++++ Records for the task

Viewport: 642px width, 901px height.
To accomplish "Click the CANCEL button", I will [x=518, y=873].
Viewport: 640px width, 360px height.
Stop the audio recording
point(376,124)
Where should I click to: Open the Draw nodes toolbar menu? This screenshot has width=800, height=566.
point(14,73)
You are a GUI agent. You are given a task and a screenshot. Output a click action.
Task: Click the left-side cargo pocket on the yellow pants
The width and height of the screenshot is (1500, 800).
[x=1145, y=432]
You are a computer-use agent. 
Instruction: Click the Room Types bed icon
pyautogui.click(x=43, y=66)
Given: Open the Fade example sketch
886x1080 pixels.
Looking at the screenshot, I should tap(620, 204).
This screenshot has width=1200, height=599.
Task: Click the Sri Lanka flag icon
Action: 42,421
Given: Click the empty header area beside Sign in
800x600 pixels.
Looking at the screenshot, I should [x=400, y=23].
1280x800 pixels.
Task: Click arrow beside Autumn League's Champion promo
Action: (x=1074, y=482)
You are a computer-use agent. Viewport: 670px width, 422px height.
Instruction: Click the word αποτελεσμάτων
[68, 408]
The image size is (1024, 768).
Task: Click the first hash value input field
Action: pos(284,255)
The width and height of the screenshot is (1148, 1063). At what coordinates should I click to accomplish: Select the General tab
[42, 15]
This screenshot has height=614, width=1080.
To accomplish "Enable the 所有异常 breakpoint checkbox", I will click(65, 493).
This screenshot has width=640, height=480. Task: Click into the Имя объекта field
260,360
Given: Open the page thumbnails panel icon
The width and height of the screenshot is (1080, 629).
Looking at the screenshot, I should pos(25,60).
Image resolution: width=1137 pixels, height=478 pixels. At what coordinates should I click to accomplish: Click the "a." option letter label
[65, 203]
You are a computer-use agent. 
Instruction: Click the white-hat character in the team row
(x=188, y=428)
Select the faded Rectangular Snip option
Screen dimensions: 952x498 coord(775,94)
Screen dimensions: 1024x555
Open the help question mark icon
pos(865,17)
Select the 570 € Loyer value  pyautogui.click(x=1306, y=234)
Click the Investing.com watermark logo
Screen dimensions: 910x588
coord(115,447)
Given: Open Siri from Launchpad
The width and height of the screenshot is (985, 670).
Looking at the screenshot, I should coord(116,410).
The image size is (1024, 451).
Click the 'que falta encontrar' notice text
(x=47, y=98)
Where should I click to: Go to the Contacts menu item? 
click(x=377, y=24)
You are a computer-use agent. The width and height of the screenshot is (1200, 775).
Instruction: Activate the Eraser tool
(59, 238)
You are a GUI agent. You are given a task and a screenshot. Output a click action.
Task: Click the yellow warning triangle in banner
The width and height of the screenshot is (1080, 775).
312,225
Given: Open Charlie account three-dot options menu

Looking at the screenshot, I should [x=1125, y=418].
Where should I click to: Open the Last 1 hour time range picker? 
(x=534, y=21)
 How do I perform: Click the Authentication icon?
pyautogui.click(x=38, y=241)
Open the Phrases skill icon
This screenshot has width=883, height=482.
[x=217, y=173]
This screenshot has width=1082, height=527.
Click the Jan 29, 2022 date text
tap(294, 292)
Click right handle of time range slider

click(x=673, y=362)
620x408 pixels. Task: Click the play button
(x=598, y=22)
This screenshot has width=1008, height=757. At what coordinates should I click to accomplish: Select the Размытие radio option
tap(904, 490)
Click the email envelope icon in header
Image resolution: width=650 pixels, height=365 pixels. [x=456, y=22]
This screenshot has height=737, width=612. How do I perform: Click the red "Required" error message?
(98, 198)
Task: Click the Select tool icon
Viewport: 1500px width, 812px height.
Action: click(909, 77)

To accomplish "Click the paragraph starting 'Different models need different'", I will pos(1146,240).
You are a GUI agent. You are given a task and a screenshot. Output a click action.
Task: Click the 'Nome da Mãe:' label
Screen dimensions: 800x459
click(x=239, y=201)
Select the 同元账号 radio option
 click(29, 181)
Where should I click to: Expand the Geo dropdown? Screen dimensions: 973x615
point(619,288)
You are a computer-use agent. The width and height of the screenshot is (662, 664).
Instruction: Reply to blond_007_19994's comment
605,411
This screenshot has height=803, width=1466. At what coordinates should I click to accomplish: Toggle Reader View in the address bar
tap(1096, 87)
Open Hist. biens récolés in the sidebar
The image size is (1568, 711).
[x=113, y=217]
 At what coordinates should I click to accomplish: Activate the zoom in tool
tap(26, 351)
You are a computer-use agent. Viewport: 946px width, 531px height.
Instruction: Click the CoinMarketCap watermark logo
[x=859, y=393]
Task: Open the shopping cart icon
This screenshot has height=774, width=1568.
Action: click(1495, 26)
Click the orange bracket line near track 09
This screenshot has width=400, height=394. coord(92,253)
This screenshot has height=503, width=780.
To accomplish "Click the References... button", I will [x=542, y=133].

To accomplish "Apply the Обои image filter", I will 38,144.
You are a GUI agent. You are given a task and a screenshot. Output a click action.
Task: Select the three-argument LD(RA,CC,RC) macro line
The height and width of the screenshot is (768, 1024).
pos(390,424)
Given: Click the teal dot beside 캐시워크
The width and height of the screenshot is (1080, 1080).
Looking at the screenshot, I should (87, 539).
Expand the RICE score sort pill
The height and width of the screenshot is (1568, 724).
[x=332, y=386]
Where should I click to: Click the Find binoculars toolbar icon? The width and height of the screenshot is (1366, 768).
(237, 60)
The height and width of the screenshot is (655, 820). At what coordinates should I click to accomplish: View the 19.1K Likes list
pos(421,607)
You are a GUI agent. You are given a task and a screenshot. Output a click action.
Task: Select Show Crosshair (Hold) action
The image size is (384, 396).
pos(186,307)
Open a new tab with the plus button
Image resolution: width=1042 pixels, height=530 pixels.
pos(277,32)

++++++++

**What needs to be done**.
Each line of the data is to be retyped exactly.

**Exercise solution**.
Viewport: 642px width, 901px height.
To accomplish "Click the CANCEL button", I will [x=518, y=873].
Viewport: 640px width, 360px height.
Stop the audio recording
point(376,124)
Where should I click to: Open the Draw nodes toolbar menu? This screenshot has width=800, height=566.
point(14,73)
You are a GUI agent. You are given a task and a screenshot. Output a click action.
Task: Click the left-side cargo pocket on the yellow pants
The width and height of the screenshot is (1500, 800).
[x=1145, y=432]
You are a computer-use agent. 
Instruction: Click the Room Types bed icon
pyautogui.click(x=43, y=66)
Given: Open the Fade example sketch
886x1080 pixels.
Looking at the screenshot, I should tap(620, 204).
This screenshot has width=1200, height=599.
Task: Click the Sri Lanka flag icon
Action: 42,421
Given: Click the empty header area beside Sign in
800x600 pixels.
Looking at the screenshot, I should [x=400, y=23].
1280x800 pixels.
Task: Click arrow beside Autumn League's Champion promo
Action: (x=1074, y=482)
You are a computer-use agent. Viewport: 670px width, 422px height.
Instruction: Click the word αποτελεσμάτων
[68, 408]
The image size is (1024, 768).
Task: Click the first hash value input field
Action: pos(284,255)
The width and height of the screenshot is (1148, 1063). At what coordinates should I click to accomplish: Select the General tab
[42, 15]
This screenshot has height=614, width=1080.
To accomplish "Enable the 所有异常 breakpoint checkbox", I will click(65, 493).
This screenshot has width=640, height=480. Task: Click into the Имя объекта field
260,360
Given: Open the page thumbnails panel icon
The width and height of the screenshot is (1080, 629).
Looking at the screenshot, I should pos(25,60).
Image resolution: width=1137 pixels, height=478 pixels. At what coordinates should I click to accomplish: Click the "a." option letter label
[65, 203]
You are a computer-use agent. 
Instruction: Click the white-hat character in the team row
(x=188, y=428)
Select the faded Rectangular Snip option
Screen dimensions: 952x498 coord(775,94)
Screen dimensions: 1024x555
Open the help question mark icon
pos(865,17)
Select the 570 € Loyer value  pyautogui.click(x=1306, y=234)
Click the Investing.com watermark logo
Screen dimensions: 910x588
coord(115,447)
Given: Open Siri from Launchpad
The width and height of the screenshot is (985, 670).
Looking at the screenshot, I should coord(116,410).
The image size is (1024, 451).
Click the 'que falta encontrar' notice text
(x=47, y=98)
Where should I click to: Go to the Contacts menu item? 
click(x=377, y=24)
You are a computer-use agent. The width and height of the screenshot is (1200, 775).
Instruction: Activate the Eraser tool
(59, 238)
You are a GUI agent. You are given a task and a screenshot. Output a click action.
Task: Click the yellow warning triangle in banner
The width and height of the screenshot is (1080, 775).
312,225
Given: Open Charlie account three-dot options menu

Looking at the screenshot, I should [x=1125, y=418].
Where should I click to: Open the Last 1 hour time range picker? 
(x=534, y=21)
 How do I perform: Click the Authentication icon?
pyautogui.click(x=38, y=241)
Open the Phrases skill icon
This screenshot has width=883, height=482.
[x=217, y=173]
This screenshot has width=1082, height=527.
Click the Jan 29, 2022 date text
tap(294, 292)
Click right handle of time range slider

click(x=673, y=362)
620x408 pixels. Task: Click the play button
(x=598, y=22)
This screenshot has width=1008, height=757. At what coordinates should I click to accomplish: Select the Размытие radio option
tap(904, 490)
Click the email envelope icon in header
Image resolution: width=650 pixels, height=365 pixels. [x=456, y=22]
This screenshot has height=737, width=612. How do I perform: Click the red "Required" error message?
(98, 198)
Task: Click the Select tool icon
Viewport: 1500px width, 812px height.
Action: click(909, 77)

To accomplish "Click the paragraph starting 'Different models need different'", I will pos(1146,240).
You are a GUI agent. You are given a task and a screenshot. Output a click action.
Task: Click the 'Nome da Mãe:' label
Screen dimensions: 800x459
click(x=239, y=201)
Select the 同元账号 radio option
 click(29, 181)
Where should I click to: Expand the Geo dropdown? Screen dimensions: 973x615
point(619,288)
You are a computer-use agent. The width and height of the screenshot is (662, 664).
Instruction: Reply to blond_007_19994's comment
605,411
This screenshot has height=803, width=1466. At what coordinates should I click to accomplish: Toggle Reader View in the address bar
tap(1096, 87)
Open Hist. biens récolés in the sidebar
The image size is (1568, 711).
[x=113, y=217]
 At what coordinates should I click to accomplish: Activate the zoom in tool
tap(26, 351)
You are a computer-use agent. Viewport: 946px width, 531px height.
Instruction: Click the CoinMarketCap watermark logo
[x=859, y=393]
Task: Open the shopping cart icon
This screenshot has height=774, width=1568.
Action: click(1495, 26)
Click the orange bracket line near track 09
This screenshot has width=400, height=394. coord(92,253)
This screenshot has height=503, width=780.
To accomplish "Click the References... button", I will [x=542, y=133].

To accomplish "Apply the Обои image filter", I will 38,144.
You are a GUI agent. You are given a task and a screenshot. Output a click action.
Task: Select the three-argument LD(RA,CC,RC) macro line
The height and width of the screenshot is (768, 1024).
pos(390,424)
Given: Click the teal dot beside 캐시워크
The width and height of the screenshot is (1080, 1080).
Looking at the screenshot, I should (87, 539).
Expand the RICE score sort pill
The height and width of the screenshot is (1568, 724).
[x=332, y=386]
Where should I click to: Click the Find binoculars toolbar icon? The width and height of the screenshot is (1366, 768).
(237, 60)
The height and width of the screenshot is (655, 820). At what coordinates should I click to accomplish: View the 19.1K Likes list
pos(421,607)
You are a GUI agent. You are given a task and a screenshot. Output a click action.
Task: Select Show Crosshair (Hold) action
The image size is (384, 396).
pos(186,307)
Open a new tab with the plus button
Image resolution: width=1042 pixels, height=530 pixels.
pos(277,32)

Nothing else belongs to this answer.